Complex Stochastic Systems

Complex stochastic systems comprises a vast area of research, from modelling specific applications to model fitting, estimation procedures, and computing issues. The exponential growth in computing power over the last two decades has revolutionized statistical analysis and led to rapid developments and great progress in this emerging field. In Complex Stochastic Systems, leading researchers address various statistical aspects of the field, illustrated by some very concrete applications.

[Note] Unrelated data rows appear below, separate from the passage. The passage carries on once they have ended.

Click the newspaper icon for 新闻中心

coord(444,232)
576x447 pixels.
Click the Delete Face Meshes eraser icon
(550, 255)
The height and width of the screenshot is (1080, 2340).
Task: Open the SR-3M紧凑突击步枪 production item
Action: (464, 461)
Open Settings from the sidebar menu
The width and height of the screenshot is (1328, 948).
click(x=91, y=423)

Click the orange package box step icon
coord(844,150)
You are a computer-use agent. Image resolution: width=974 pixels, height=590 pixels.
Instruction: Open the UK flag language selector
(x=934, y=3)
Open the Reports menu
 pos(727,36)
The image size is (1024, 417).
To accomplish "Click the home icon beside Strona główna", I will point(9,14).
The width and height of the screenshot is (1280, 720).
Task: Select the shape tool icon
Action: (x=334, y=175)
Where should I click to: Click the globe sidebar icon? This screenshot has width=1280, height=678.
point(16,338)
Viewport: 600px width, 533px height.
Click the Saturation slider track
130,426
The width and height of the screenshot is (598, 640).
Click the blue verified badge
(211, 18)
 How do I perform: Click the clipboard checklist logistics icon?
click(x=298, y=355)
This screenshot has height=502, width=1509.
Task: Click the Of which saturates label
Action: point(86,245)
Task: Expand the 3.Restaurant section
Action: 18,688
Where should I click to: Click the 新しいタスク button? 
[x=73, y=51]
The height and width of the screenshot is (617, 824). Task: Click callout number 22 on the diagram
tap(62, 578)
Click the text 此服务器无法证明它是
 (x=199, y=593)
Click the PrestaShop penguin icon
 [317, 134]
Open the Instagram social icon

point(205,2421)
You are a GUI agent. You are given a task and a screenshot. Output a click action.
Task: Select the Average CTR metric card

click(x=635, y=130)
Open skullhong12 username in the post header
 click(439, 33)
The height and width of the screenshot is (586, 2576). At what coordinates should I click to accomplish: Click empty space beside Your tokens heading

A Primer on Markov Chain Monte Carlo by Peter J. Green provides a wide-ranging mixture of the mathematical and statistical ideas, enriched with concrete examples and more than 100 references.
Causal Inference from Graphical Models by Steffen L. Lauritzen explores causal concepts in connection with modelling complex stochastic systems, with focus on the effect of interventions in a given system.
State Space and Hidden Markov Models by Hans R. Künschshows the variety of applications of this concept to time series in engineering, biology, finance, and geophysics.
Monte Carlo Methods on Genetic Structures by Elizabeth A. Thompson investigates special complex systems and gives a concise introduction to the relevant biological methodology.
Renormalization of Interacting Diffusions by Frank den Hollander presents recent results on the large space-time behavior of infinite systems of interacting diffusions.
Stein's Method for Epidemic Processes by Gesine Reinert investigates the mean field behavior of a general stochastic epidemic with explicit bounds.

Individually, these articles provide authoritative, tutorial-style exposition and recent results from various subjects related to complex stochastic systems. Collectively, they link these separate areas of study to form the first comprehensive overview of this rapidly developing field.